# General > PC & Console Gaming >  World of Warcraft

## Solus

Any users of WoW having / had any latency issues since the last patch ? If not what ISP are you with as many are traffic shaping ( throttling)  the connection. 
Currently on the look out for a new provider who will not throttle my connection, alas sadly most I have looked at cannot offer a true unlimited package due to our exchange not being unbundle, or ones that will not throttle only offer limited downloads 20 or 40 gig a month.

----------


## Niall Fernie

Not really, although the servers are getting busy again as folks prepare for Cat to come out.  What realm are you on?  We're on Al'Akir and not really had any problems.  (and we're with PlusNet if that helps)

----------


## Solus

thanks,I will look into plusnet but dont think they do a unlimited package.

O2( those on access package) many on bt, virgin and a few others have had the connection to servers throttled since the patch came out. These isp's wrongly assume that this is now p2p,its happening on many servers / realms, and many folks are having same isues here in the uk, europe and usa, and its all down to the isp you are with. Virgin are the only ones so far to say there is a issue and are working on fixing it, others like O2 and bt are not saying anything other than " its our policy  blah blah" .

unfortunatly its made worse in our area due the exchanges not being unbundled (llu) so i find it restrictive to find a decent isp willing to give unlimited usage and also not throttle the conection to WoW. Nor does it seem that any of the isp's are even looking at unbundling, low customer base , so not worth it for them as its expensive.

----------


## Niall Fernie

In a way the ISPs are right as the setup for patching is P2P and I think its an ongoing thing as they were talking about you downloading content for WoW as you were playing it.  Might be difficult for traffic shapers to distinquish WoW p2p and illegal p2p.  I would imagine that a lot of other game companies will be following suit as well to lower their own bandwidth requirements.

----------


## Solus

I understand exactly why the isp's do this, but also can not understand why they will not speak with blizzard about this. Blizzard have approached many to discuss the problem, so far all but one have listened.If i am right its due to the port they use for the download launcher being the same as p2p use.

Have a read of the tech forum, masses of threads about it, some now on their third run as they get to big , deleted then start again.

----------


## Niall Fernie

There is probably the fear from the ISPs that if they allow P2P traffic on the port that Blizzard uses that many illegal p2p services will switch ports to match.

I have an unlimited account with plusnet although I do have peak time usage limit but we seem to be able to play up to 3 accounts at once and have a couple of PCs on iPlayer/youtube several hours a day without going over the peak time limits.

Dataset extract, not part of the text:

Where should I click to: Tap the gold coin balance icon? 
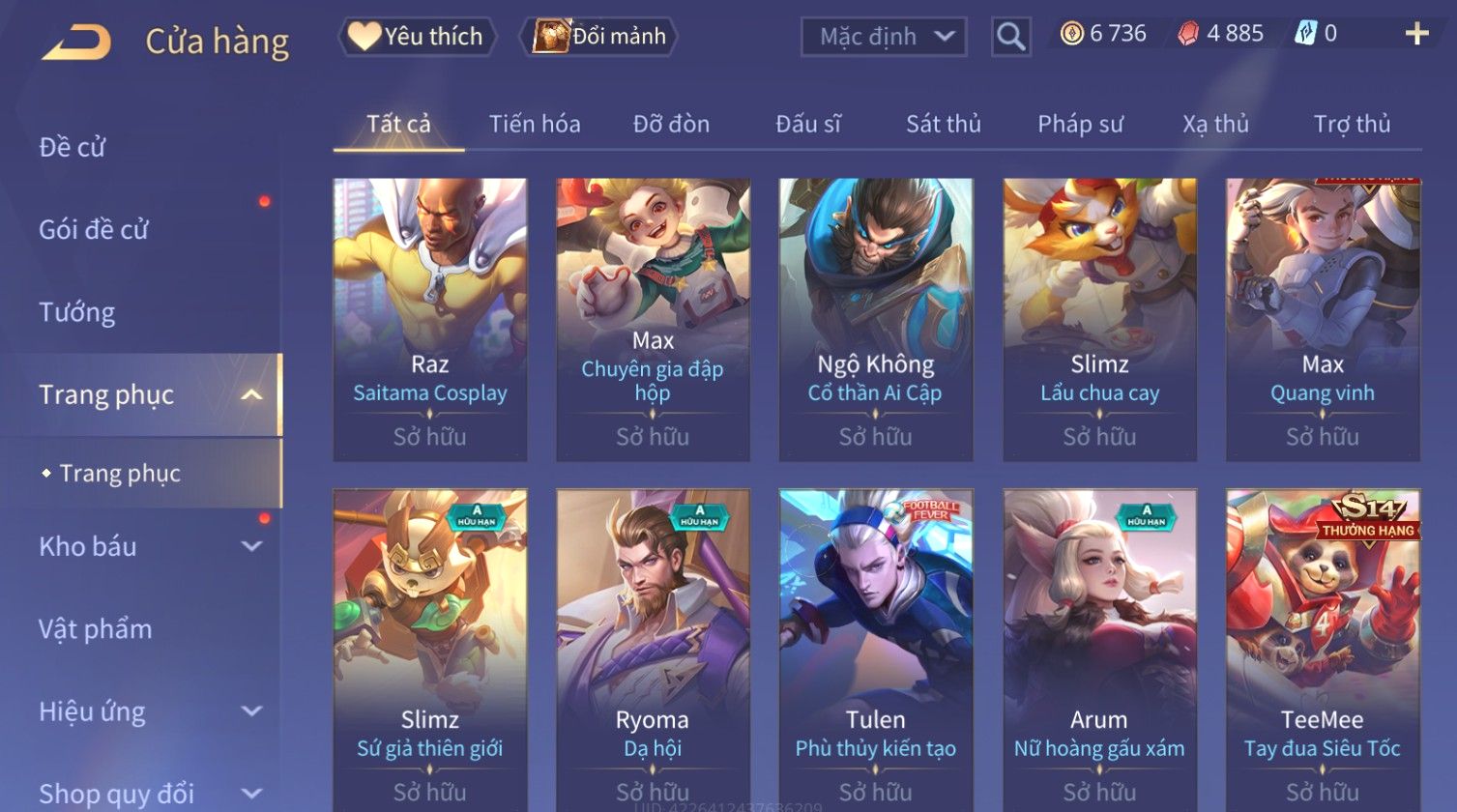(1072, 34)
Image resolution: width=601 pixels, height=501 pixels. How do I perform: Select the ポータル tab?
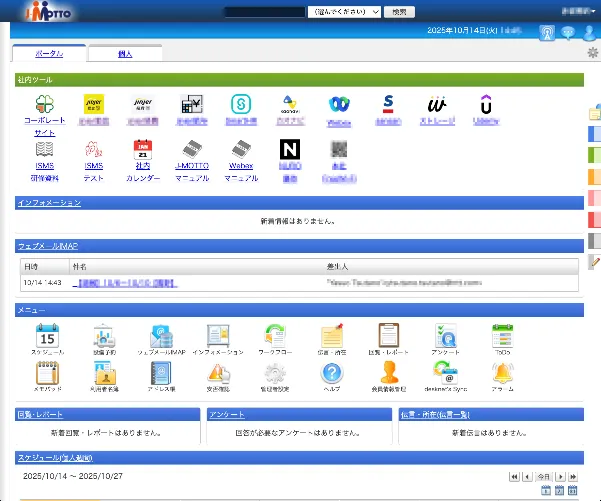point(48,53)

Because my own PC is on wireless I get some latency issues when playing quake live if iplayer is being used as well and it sticks the WoW ping up to about 100-150 but normally it sits just fine and dandy at 40-70 depending where you are in the game.  That could also be because my connection to plusnet is about 3.7meg, not quite big enough for iPlayer HD  :Frown:

----------


## Solus

thanks for the info on plusnet, will certainly give them serious consideration.

----------